**EXCERPTED PASSAGE**
I’ve spent the evening hugging a tree. And no, it wasn’t a joyful spiritual experience.

The central sett area - note the badger paths and undergrowth

The central sett area - note the badger paths and undergrowth

As I mentioned in the last post, the badgers have taken up residence in the overgrown craters at the centre of the site, which means that they are practically invisible from anywhere on the outside.

In order to get a good view of them, I spent the evening up a tree on the edge of this overgrown central area. This tree is next to one of the main badger paths, and gives just enough elevation so that you can look over into the craters.

The downside is that this tree only has one side branch from the trunk, about six feet off the ground and facing away from the sett. This side branch grows up at a narrow angle to the trunk. It is dead, so I only trust it to support my weight at the point where it joins the trunk. Sitting down on it is out of the question, so the only possible position is stand on one leg on the branch. After some experimentation, I found that the most secure and comfortable stance was to reach my arms around the trunk and literally hug the tree.

**GOAL**
Please copy the badger-watching passage word for word from "The downside is" to "hug the tree.". Rely only on the badger-watching passage to respond.

**RECORD EXTRACTS**
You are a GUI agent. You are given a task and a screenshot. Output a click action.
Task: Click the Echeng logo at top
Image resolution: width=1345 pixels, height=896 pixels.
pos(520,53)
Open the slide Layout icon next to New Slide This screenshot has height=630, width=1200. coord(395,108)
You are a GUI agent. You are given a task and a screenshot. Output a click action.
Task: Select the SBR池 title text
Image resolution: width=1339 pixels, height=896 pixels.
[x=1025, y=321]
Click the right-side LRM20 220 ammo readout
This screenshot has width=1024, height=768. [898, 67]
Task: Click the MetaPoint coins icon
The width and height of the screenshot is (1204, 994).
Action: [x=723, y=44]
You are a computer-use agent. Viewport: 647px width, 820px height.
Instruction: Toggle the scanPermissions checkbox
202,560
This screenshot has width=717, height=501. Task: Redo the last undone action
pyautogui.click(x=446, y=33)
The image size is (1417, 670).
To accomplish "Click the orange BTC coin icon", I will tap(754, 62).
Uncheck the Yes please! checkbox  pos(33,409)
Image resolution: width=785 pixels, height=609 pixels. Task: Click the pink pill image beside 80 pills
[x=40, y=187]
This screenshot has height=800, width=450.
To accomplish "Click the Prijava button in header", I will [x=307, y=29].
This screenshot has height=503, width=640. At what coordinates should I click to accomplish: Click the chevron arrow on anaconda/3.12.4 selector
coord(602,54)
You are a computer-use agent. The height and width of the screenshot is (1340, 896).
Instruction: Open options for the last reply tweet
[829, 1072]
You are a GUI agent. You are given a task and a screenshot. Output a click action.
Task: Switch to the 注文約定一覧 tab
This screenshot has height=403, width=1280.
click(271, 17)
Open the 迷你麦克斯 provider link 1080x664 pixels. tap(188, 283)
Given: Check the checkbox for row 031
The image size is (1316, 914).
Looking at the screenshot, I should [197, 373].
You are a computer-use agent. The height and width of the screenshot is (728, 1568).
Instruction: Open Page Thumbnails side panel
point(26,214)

**REPLY TO THE EXERCISE**
The downside is that this tree only has one side branch from the trunk, about six feet off the ground and facing away from the sett. This side branch grows up at a narrow angle to the trunk. It is dead, so I only trust it to support my weight at the point where it joins the trunk. Sitting down on it is out of the question, so the only possible position is stand on one leg on the branch. After some experimentation, I found that the most secure and comfortable stance was to reach my arms around the trunk and literally hug the tree.